Vagabondages et l’œuvre de Chaplin
Acte I, The KID : Chaplin montre plus que jamais son sens unique de la scène, de l’instant. Il
s’agit sans doute de son film le plus célèbre, le plus universel d’un des cinéastes les plus universels.
Le film se présente comme une succession de petits sketches. Le contexte exceptionnel dans
lequel a été créé le film ne saurait néanmoins dissimuler et encore moins substituer les ambitions
premières du cinéaste, qui sont ici pleinement exprimées. Faire rire autant qu’émouvoir grâce à
un style épuré à l’extrême.
Acte II, The Immigrant : Chaplin introduit pour la première fois un fond de situation tragique sur
lequel l’humour vient prendre appui. Ici, il s’agit de la situation des immigrants qui arrivent aux
Etats-Unis : traversée difficile, mauvais traitement par les services d’immigration et ensuite la
pauvreté. Difficile de trouver plus tragique… et pourtant c’est l’humour qui domine.
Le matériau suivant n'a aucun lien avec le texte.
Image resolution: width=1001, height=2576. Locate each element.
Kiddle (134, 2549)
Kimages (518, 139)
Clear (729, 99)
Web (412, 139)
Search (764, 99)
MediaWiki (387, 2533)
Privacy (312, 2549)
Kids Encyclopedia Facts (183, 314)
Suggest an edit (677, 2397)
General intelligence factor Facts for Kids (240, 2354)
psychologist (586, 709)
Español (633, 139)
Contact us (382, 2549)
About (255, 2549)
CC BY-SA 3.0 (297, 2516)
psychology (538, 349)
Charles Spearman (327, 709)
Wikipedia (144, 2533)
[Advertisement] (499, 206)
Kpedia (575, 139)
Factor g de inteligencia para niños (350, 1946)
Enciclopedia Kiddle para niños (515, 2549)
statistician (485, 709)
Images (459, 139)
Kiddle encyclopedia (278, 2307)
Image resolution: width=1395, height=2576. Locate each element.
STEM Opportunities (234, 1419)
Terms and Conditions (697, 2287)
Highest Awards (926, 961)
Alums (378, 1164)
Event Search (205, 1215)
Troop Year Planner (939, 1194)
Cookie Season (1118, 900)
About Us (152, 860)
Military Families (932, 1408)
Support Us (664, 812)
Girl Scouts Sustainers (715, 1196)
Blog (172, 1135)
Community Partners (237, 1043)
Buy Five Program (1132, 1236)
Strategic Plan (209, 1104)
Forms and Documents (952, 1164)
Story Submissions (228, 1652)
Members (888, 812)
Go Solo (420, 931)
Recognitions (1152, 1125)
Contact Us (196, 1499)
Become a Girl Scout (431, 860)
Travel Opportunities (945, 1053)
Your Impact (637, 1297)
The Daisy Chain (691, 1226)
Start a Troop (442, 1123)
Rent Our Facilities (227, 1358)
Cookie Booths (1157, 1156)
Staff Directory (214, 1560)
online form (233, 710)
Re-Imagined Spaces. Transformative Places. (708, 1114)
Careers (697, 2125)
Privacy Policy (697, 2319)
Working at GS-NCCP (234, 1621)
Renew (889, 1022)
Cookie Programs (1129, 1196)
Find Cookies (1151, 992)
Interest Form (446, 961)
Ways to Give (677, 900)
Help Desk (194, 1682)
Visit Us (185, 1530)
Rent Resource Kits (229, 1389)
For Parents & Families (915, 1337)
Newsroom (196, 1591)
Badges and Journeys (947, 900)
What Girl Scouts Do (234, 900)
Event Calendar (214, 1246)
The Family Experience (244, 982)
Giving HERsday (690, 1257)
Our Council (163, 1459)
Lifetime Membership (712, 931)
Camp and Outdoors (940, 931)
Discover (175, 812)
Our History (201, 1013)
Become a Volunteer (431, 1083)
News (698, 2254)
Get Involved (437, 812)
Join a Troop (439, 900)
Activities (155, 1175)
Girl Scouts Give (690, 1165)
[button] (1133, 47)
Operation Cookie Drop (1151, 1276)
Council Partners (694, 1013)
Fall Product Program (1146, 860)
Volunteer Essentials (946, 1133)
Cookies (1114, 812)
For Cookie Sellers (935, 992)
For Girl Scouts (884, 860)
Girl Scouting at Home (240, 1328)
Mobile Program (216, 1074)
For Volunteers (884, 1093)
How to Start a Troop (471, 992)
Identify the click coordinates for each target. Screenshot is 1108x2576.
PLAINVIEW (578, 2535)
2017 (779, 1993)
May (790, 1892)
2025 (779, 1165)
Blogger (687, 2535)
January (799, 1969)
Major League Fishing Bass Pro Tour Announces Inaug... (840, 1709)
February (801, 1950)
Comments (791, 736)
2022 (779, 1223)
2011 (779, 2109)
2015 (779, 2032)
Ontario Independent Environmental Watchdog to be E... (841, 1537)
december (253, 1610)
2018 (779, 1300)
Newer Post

Le comique
prend ainsi une dimension sociale, presque documentaire.
Acte III, Les lumières de la ville et La Ruée vers l’or :
Charles Chaplin donne un point de vue sur le
monde assez désabusé, entre la vanité et l’égoïsme
d’un milliardaire, l’indifférence voire le mépris de
la foule face au vagabond et l’injustice qui voit la
police enfermer un innocent en prison ou un
propriétaire exproprier une aveugle sans le sou.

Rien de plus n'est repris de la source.